Stability Ball Crunch
A variation on the classic crunch, the stability ball crunch not only provides extra cushioning for your lower back, it also increases the difficulty of the exercise as you need to maintain your balance throughout. Lying with your back on the stability ball, bend your knees to a 90-degree angle, and keep your feet planted on the floor, spaced shoulder-width apart. Place both hands behind your head, do not interlock your fingers, and curl your shoulders up, creating a crunch. Rise until your upper back is off of the stability ball, and then slowly lower yourself back to starting position. Do 10 repetitions for three sets.
Rolling Pike Crunch
The rolling pike crunch is challenging as it works your core muscles as well as your upper body muscles. Lying with your stomach on the stability ball, place your hands on the floor, shoulder-width apart. Walk forward with your hands, keeping your legs together and strong, until the stability ball is lying under your lower thighs. Raise your hips straight up, keeping your upper body and lower body straight, until your shoulders are above your hands and only your toes are touching the stability ball. Hold for five seconds before lowering your hips, allowing the ball to roll back towards your lower thighs. Do eight repetitions for three sets.
The Front Plank
The front plank is a yoga exercise that works all of your core muscles.

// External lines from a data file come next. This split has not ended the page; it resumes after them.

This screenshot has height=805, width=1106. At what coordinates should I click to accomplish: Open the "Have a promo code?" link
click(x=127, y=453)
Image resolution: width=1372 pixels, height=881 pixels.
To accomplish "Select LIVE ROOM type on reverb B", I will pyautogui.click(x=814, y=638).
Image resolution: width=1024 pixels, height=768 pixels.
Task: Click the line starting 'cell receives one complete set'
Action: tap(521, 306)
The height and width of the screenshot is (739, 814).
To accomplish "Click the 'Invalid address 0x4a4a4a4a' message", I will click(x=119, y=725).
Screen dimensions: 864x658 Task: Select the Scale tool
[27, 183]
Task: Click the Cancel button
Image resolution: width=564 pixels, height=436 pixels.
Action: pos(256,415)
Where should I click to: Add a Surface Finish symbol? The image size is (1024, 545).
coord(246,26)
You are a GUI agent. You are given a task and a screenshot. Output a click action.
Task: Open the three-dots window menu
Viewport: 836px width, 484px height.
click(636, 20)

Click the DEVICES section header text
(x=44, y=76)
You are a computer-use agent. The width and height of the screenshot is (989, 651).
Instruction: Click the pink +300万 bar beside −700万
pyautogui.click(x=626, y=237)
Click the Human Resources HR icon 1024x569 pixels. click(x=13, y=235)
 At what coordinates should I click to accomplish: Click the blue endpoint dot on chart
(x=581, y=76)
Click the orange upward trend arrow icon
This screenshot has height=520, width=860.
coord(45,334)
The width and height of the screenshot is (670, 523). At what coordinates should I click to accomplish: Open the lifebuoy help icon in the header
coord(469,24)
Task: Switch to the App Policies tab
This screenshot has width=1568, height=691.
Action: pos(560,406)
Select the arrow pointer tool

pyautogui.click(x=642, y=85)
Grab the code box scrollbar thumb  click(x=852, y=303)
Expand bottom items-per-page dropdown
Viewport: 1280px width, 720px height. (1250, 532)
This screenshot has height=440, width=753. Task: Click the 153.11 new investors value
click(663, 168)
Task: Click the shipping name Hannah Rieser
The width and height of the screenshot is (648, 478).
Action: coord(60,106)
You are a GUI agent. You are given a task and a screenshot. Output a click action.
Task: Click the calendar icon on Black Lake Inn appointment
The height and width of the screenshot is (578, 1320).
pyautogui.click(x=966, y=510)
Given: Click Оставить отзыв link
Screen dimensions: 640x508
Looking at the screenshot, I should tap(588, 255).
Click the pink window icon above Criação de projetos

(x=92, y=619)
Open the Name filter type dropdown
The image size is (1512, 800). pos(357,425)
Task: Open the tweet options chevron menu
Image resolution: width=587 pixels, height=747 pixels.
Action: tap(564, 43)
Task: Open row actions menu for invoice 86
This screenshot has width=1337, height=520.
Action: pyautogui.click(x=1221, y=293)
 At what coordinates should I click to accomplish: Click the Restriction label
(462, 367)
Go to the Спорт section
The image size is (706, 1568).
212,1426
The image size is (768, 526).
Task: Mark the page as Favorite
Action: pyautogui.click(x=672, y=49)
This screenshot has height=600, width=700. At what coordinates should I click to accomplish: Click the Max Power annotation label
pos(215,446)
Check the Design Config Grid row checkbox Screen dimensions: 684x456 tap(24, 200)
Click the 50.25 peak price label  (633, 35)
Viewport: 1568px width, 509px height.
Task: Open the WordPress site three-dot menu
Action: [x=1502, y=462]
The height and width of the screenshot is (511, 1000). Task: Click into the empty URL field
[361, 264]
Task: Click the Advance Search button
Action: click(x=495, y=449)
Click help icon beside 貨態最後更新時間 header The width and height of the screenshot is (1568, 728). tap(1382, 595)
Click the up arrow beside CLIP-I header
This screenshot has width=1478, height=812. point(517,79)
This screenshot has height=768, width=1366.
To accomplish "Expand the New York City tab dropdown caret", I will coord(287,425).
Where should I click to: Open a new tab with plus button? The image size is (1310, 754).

As an isometric exercise, you do not move while doing it, but this does not mean it’s any less challenging. Lying face down, place your hands beneath your shoulders, flat on the floor. Keeping your legs together, engage your abdominal and lower body muscles, pushing up with your hands. Fully extend your arms, balancing on your hands and toes. You will create a straight line from your head to your heels. Hold for 30 to 90 seconds before taking a 10-second reset. Repeat the hold four to five times. As an alternative, you can rest on your forearms rather than your hands. To do so, bend at your elbows and place your forearms alongside one another so that they form a straight line across the top of your chest. Keep your upper arms directly below your shoulders.
The Russian Twist
This exercise works your front abdominal muscles as well as your obliques, which run along the side of your belly. Sit on the floor with your feet flat on the ground, spaced shoulder-width apart. Keeping your torso straight and your butt firmly on the floor, hold a medicine ball straight out in front of you, fully extending your arms. Engaging your abs, twist to the left, moving the medicine ball as you turn, always keeping it in front of your chest. Slowly twist right for one full repetition. Repeat 10 times for three sets.
Ab Building Cardio
Include ab-building cardio exercises in your workout to increase cardio endurance. These exercises burn body fat, helping you reach your goal of a flat and toned stomach. Ab-building cardio exercises include jumping jacks and jump rope, as well as exercising on a mini trampoline by jumping up and down. You can do these exercises separately as part of your cardio workout, or do them for five minutes each as a warm up before your resistance routine. The American Heart Association recommends a minimum of 30 minutes of cardio exercise five times a week to maintain healthy fitness levels. To get a flat tummy, you may need to do even more cardio exercise.